Dan Xu, a postdoctoral scholar and the lead author of this study, adapted the spherical culture methodology from early embryonic-stem-cell literature. However, instead of growing on flat surfaces in a laboratory dish, the harvested fat cells are cultured in a liquid suspension in which they form spheroids. Peltz noted that the cells were much happier when they were grown in small spheres.

Once they had enough cells, Peltz and his co-workers injected them into immune-deficient laboratory mice that accept human grafts. These mice were bioengineered in 2007 as a result of a collaboration between Peltz and Toshihiko Nishimura from the Tokyo-based Central Institute for Experimental Animals. These mice had a viral thymidine kinase gene inserted into their genomes and when treated with the drug gancyclovir, the mice experienced extensive liver damage.

After gancyclovir treatment, Peltz and his coworkers injected 5 million i-Heps into the livers of these mice, using ultrasound-guided injection procedures, which is typically used for biopsies.

Four weeks later, the mice expressed human blood proteins and 10-20 percent of the mouse livers were repopulated with human liver cells. Blood tests also showed that the mouse livers, which were greatly damaged previous to the transplantation, were processing nitrogenous wastes properly. Structurally, the mouse livers contained human cells that made human bile ducts, and expressed mature human liver cells.
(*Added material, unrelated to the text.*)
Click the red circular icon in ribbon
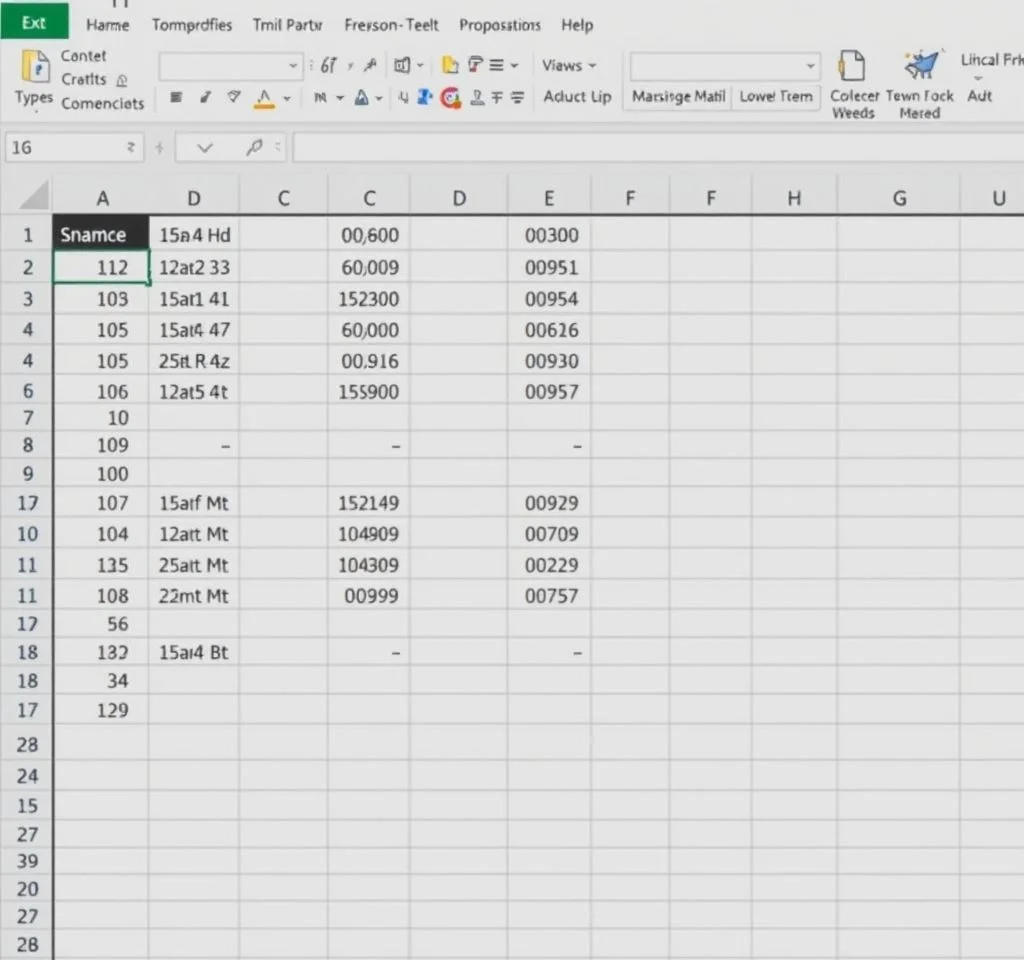Screen dimensions: 1024x960 (x=450, y=97)
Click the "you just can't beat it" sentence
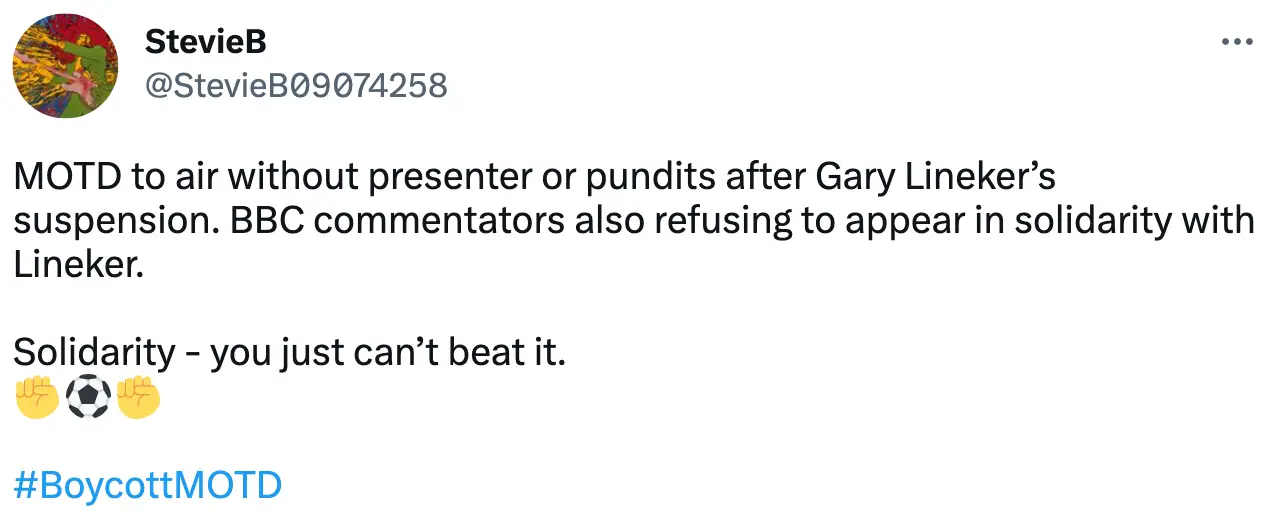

Other tests established that the i-Heps made from fat-based stem cells were more liver-like than i-Heps made from induced pluripotent stem cells.

Two months are injection of the i-Heps, there was no evidence of tumor formation.

Peltz said, “To be successful, we must regenerate about half of the damaged liver’s original cell count.” With the spherical culture, Peltz is able to produce close to one billion injectable i-Heps from 1 liter of liposuction aspirate. The cell replication that occurs after injection expands that number further to over 100 billion i-Heps.

If this is possible, then this procedure could potentially replace liver transplants. Stanford University’s Office of Technology Licensing has filed a patent on the use of spherical culture for hepatocyte (liver cell) induction. Peltz’s group is optimizing this culture and injection techniques,talking to the US Food and Drug Administration, and gearing up for safety tests on large animals. Barring setbacks, the new method could be ready for clinical trials within two to three years, according the estimations by Peltz.